Monday, July 8, 2013

Adventures in Europe: This is why you shouldn't drink Starbucks

Picture this: you're speed walking through Charles de Gaulle while juggling a bag full of muffins, a bag with your new Paris Starbucks travel mug and a mocha cookie crumb Frappucino, and two caramel machiatos. Your flight is boarding, and you're freaking out at the thought that you may not make it to your gate in time. Your husband, son, and two other family members are already at the gate and, presumably, have boarded the plane. Your hands are shaking so badly that you're spilling coffee all over the place, but you're trying to keep it together so as to do your best to keep your daughter calm as she totes a couple of cappuccinos and frantically tells you she's scared that you're going to miss the flight.

Yep, that was me on Friday. Fun.

While waiting for the coffees, I watched the baristas grow increasingly agitated at the number of orders they had to fill. It was a bizzaro version of my local Starbucks, where the baristas flow around one another as if choreographed, and where I've never waited more than maybe five minutes to get a coffee, no matter how busy they are. But this was Europe and hurrying isn't really a thing in Europe, so I did my best to take deep breaths while I waited for them to give me my coffees.

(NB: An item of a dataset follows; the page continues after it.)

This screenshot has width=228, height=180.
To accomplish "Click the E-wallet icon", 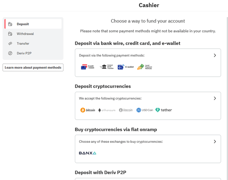I will (x=126, y=67).
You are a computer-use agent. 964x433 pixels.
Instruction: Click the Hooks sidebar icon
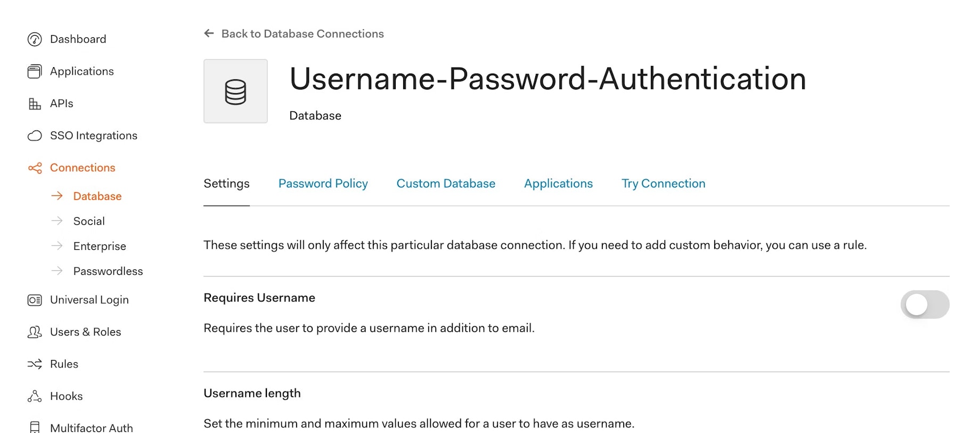pyautogui.click(x=34, y=396)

I just want to note here that Europe does not need Starbucks. Europe is the land of magical coffee. I made it a point to drink all the coffee I could while I was there. It's not that I really have anything against Starbucks; I am a gold card holder, so I'm certainly no stranger to its charms. But, like I said, Europe needs no pointers on making coffee, as they've got that down and then some. I only stopped at the Starbucks because I was trying to use up the last of my euros. I scored a nifty travel mug and earned myself a heart attack in the process. What could be better?

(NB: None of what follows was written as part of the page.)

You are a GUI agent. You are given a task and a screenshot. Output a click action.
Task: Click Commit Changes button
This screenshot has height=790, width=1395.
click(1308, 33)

If you're ever at Charles de Gaulle and in a hurry to catch your plane, don't stop at the Starbucks.

Anyway, I was already in a bad mood. While going through security, a couple of our bags were pulled out for closer inspection. One of them contained our stockpile of Belgian chocolate bars and some breakable items. I waited impatiently while the bag was inspected, only to receive news that seriously ticked me off: I would not be allowed to bring my two jars of Côte d'Or chocolate spread on the plane as they were 300 grams each and passengers are only allowed to carry on a maximum of 100 grams of paste-like substances. I hauled that chocolate spread all over France only to have it taken away at the airport. So that was at least 10-12 euros down the tube. My husband was very displeased and expressing his displeasure, and I whispered at him to stop arguing. I mean, I loved that chocolate, but it wasn't worth seeing him dragged off to some holding room, making us miss our flight. Well, it was almost worth it. But not quite.

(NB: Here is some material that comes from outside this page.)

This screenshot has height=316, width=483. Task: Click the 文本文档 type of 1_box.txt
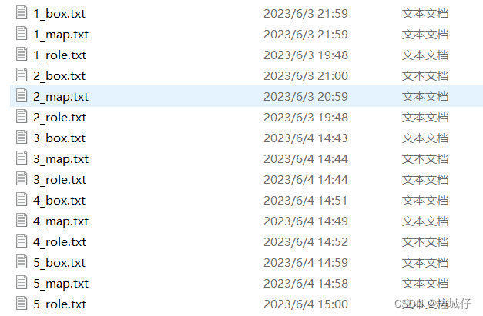425,14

Fortunately, we made it in time for the flight. Our plane was very nice, and when the pilot made his announcement before takeoff, he told us it was only the third flight the plane had made. It was brand spanking new and very cool. I took advantage of the nifty entertainment system and watched both The Host (the book was better) and Admission (I really enjoyed it). Watching two movies back to back is a luxury of which I don't often get to take advantage. Life was good. I was happy. Still disgruntled about my confiscated chocolate spread, but happy nonetheless.

Until we landed in Montreal, that is. We had only about an hour between connecting flights, and we had to collect our bags and go through customs. Now, I had already more or less deduced that we were going to miss our connection, but I wasn't exactly filled with joy at the thought that we'd have to take a flight that left three hours later than the one we'd intended to take. We'd already been on a plane for around seven hours, had another hour-long flight to go, AND were staring down around a four hour drive from the airport in Toronto to our home in Michigan. Not fun.

In the end, we got home much later than anticipated, but we made it safe and sound without one lost piece of luggage, so for that I was grateful. By the time we got to bed, we'd been up for something like 24 hours, and my bed felt like the most comfortable bed that's ever existed.

I love traveling. It's the getting there and getting back that I hate.